Et puis, il faut bien admettre que les ad-exchanges constituent surtout une opportunité pour les éditeurs de commercialiser les "surplus" d'inventaires qu'ils dédiaient par le passé à de l'autopromotion, à des ad-networks ou à leurs annonceurs les plus importants en complément. On peut regretter que les emplacements proposés soient parfois peu visibles ou valorisants, mais je pense que le marché va de l'avant.

Au cœur des ad-exchanges se situe la donnée. First-party ou third-party, quelle est la pertinence de la data ?

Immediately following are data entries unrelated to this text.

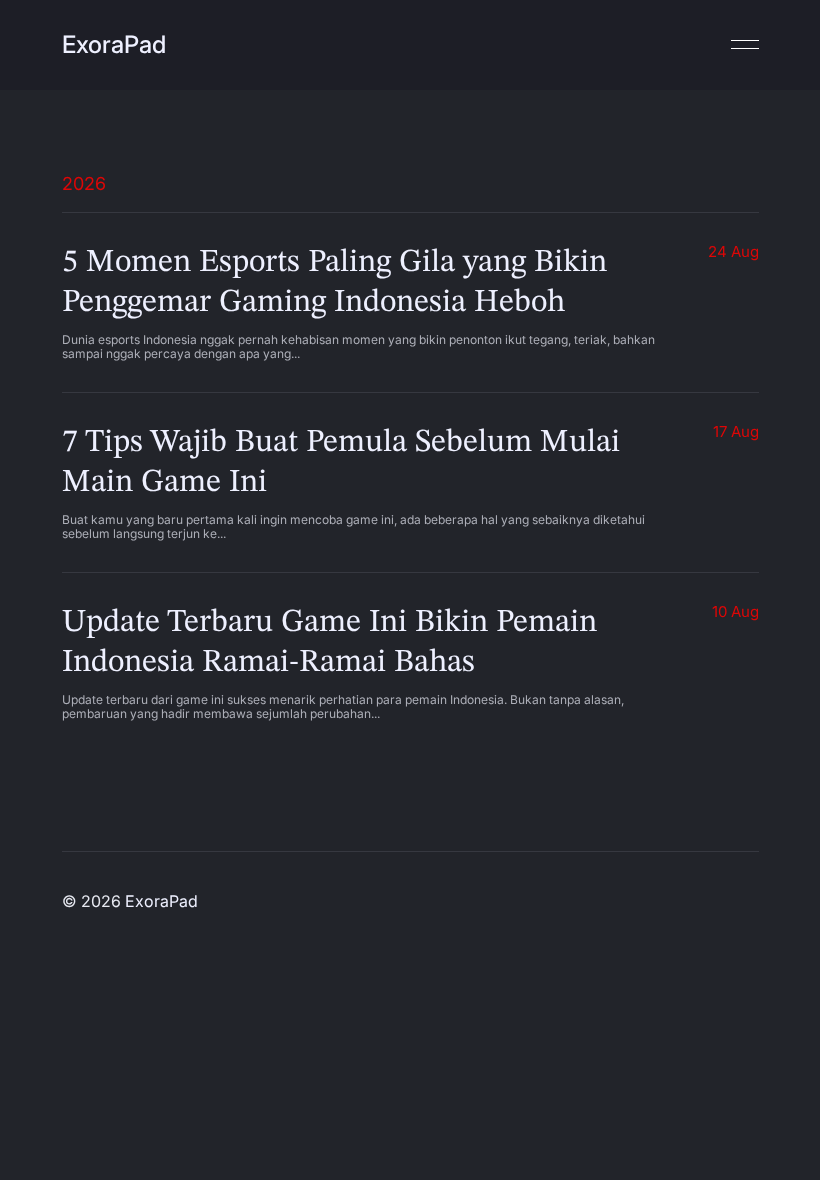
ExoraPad (114, 44)
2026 (84, 183)
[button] (734, 45)
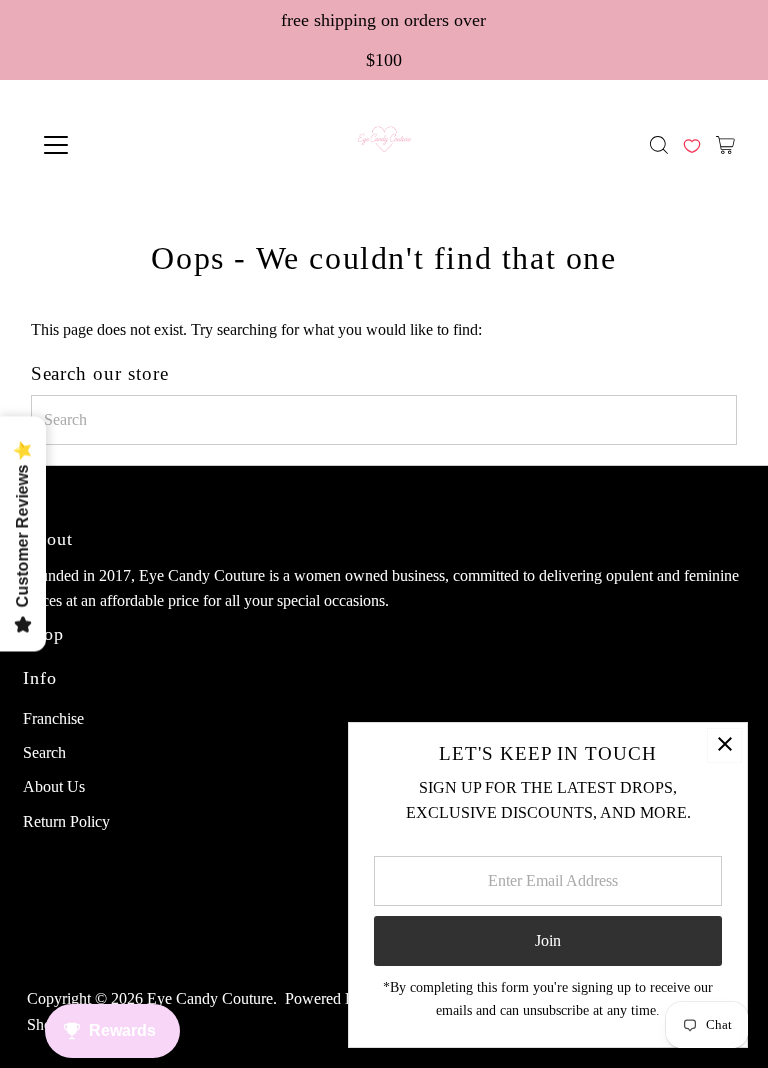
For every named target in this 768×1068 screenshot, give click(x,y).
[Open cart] (725, 145)
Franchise (53, 718)
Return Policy (66, 821)
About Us (54, 786)
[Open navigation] (114, 145)
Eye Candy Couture (210, 998)
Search (44, 752)
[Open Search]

Je pense que l'une des priorités reste de s'adresser à l'annonceur pour exploiter toute sa data. Cela permet, de façon très basique, d'adapter le message publicitaire à sa cible, selon qu'elle soit cliente ou non. Ce seul paramétrage va améliorer le ROI de vos campagnes. Ce n'est malheureusement pas toujours évident et les annonceurs ont encore des progrès à faire dans leur manière de faire cohabiter communication et CRM, s'ils veulent réussir à clustériser leur audience. Concernant la data tierce, le débat se pose. Je pense qu'il faut être d'une exigence absolu en ce qui concerne la qualité du prestataire et la fraîcheur des données qu'il communique. Mais le marché est "en construction". Tout cela va rapidement s'autoréguler.

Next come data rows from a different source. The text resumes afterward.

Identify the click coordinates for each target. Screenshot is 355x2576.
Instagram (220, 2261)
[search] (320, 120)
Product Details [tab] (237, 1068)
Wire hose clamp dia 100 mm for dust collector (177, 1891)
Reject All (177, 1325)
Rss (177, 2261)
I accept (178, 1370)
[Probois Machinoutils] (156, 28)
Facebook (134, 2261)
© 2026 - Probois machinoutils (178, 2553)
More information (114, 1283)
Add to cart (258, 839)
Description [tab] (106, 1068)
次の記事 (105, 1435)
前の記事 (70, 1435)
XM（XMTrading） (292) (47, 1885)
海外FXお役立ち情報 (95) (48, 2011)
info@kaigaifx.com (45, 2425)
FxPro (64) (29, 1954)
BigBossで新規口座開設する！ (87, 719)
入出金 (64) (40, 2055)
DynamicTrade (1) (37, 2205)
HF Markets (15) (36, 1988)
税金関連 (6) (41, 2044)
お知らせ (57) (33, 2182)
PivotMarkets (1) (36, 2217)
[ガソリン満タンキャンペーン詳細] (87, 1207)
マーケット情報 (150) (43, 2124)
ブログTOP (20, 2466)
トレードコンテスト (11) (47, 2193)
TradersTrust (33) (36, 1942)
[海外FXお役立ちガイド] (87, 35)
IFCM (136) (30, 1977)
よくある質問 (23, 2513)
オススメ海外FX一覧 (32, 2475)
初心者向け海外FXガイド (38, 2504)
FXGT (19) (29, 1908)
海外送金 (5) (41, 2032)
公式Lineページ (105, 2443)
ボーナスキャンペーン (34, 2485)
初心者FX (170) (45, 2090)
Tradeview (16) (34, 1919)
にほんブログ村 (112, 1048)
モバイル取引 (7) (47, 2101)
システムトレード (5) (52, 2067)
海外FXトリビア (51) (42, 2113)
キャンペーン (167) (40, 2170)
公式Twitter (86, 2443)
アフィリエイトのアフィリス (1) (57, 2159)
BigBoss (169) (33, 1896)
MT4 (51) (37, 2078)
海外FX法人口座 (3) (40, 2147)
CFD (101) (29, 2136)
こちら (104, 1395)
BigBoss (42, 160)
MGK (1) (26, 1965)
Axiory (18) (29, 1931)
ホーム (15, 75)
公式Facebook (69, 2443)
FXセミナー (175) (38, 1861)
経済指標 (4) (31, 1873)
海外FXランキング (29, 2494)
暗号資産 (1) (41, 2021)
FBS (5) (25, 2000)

Le secteur du mobile souffre lui d'un décalage entre audience et investissements. Comment l'expliquez-vous ?

Je tiens déjà à préciser que nous avons la chance de travailler avec des annonceurs qui investissent beaucoup sur ce canal, qu'il s'agisse de McDonald's, Renault ou Nissan. De telle sorte que le mobile représente déjà un peu moins de 10% de nos revenus, un ratio qui est au-dessus du marché. Quoi qu'il en soit je pense qu'une véritable prise de conscience s'opère en ce qui concerne l'importance de ce levier et à partir de certains seuils de visibilité, le mobile s'inscrit automatiquement dans un plan média.

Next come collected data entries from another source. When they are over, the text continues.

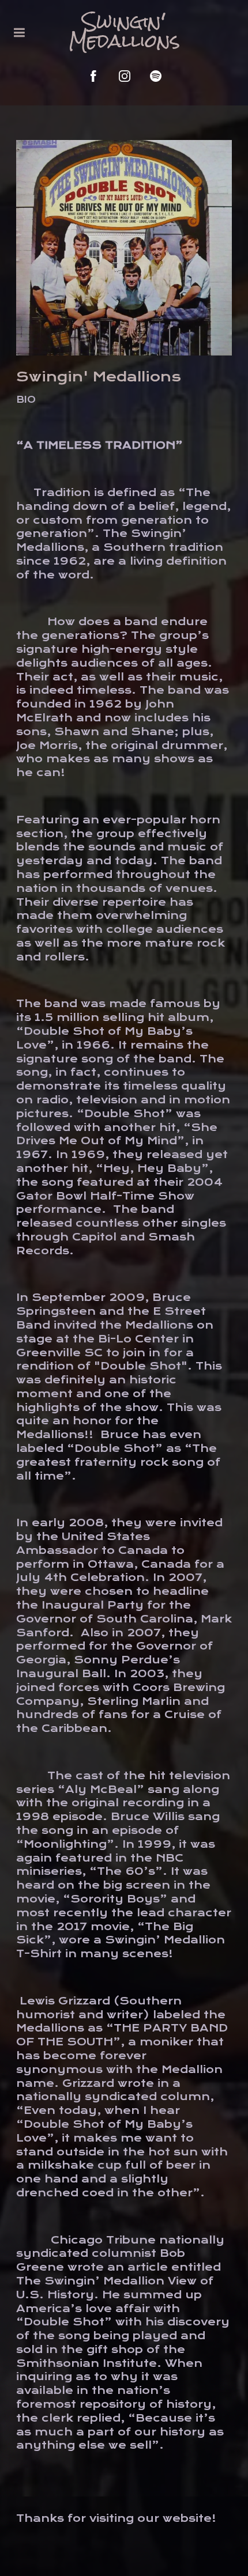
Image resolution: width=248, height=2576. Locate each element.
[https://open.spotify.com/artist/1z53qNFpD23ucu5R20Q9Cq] (155, 76)
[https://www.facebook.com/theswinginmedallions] (93, 76)
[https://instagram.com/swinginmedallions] (124, 76)
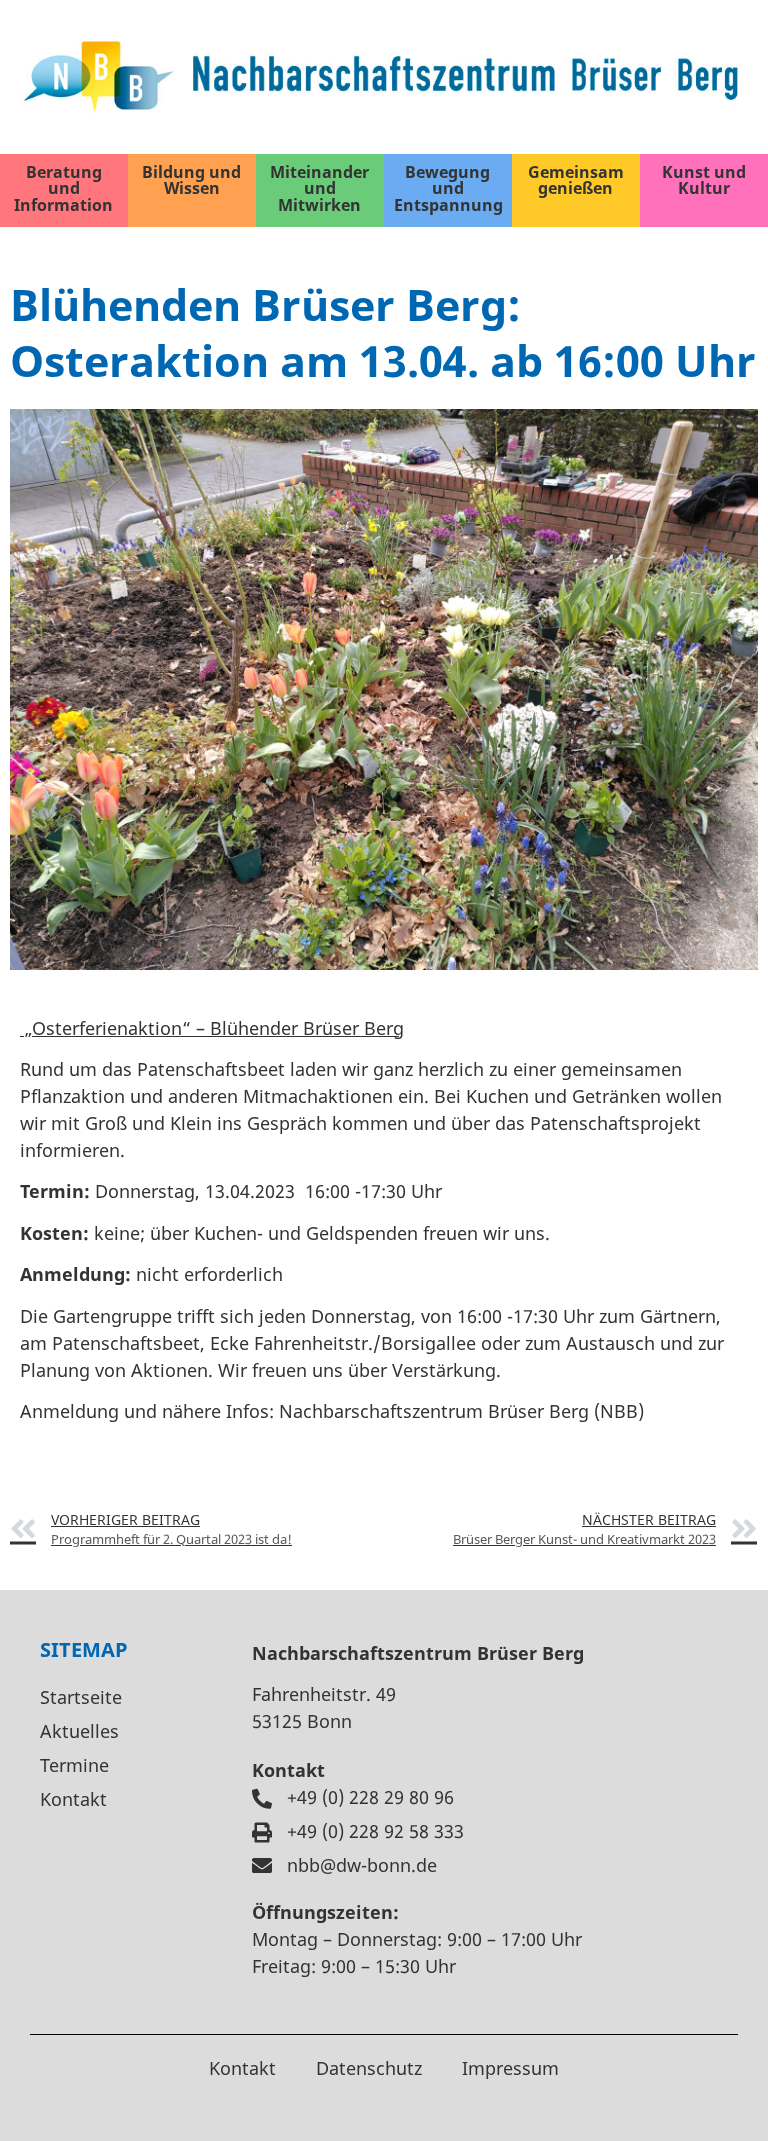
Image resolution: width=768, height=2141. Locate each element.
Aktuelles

Il s'agit de moins en moins de le traiter comme le petit dernier que l'on fait sauter automatiquement en temps de crise. Mais de nombreux obstacles se posent encore. A commencer par celui des créations et des petites bannières, en particulier, peu visibles, peu qualitatives, qui constituent encore une grande part de l'inventaire.  Je pense que le salut de la publicité mobile passe par la démocratisation de formats impactants et interactifs, permettant un véritable engagement du mobinaute.

Et la 4G ?

Effectivement, l'arrivée de la 4G va sans doute être un levier de croissance pour le marché de la publicité mobile en optimisant les temps de chargement des créations. Cela va notamment contribuer à faciliter la lecture des vidéos en mobilité, qui comme beaucoup le savent, sont un des premiers vecteurs de communication publicitaire sur mobile.


Christophe Dané est directeur général d'Omnicom Media Group (OMG), en charge des activités digitales. Après un début de carrière en tant que directeur des études en agences de publicité (CLM BBDO, CIA Le Lab), il est nommé directeur général de MEC Interaction, de 1999 à 2007, et participe à la création en 2001 de la Commission Internet de l'UDECAM. En 2007, il prend la direction générale d'Havas Digital puis endosse la double casquette de directeur associé d'Havas Media en 2008 et d'Havas Cross Media en 2009. OMG (groupe Omnicom) est composé de 3 agences médias appartenant à un réseau international (OMD, PHD et M2M), et d'une agence de brand content (Fuse).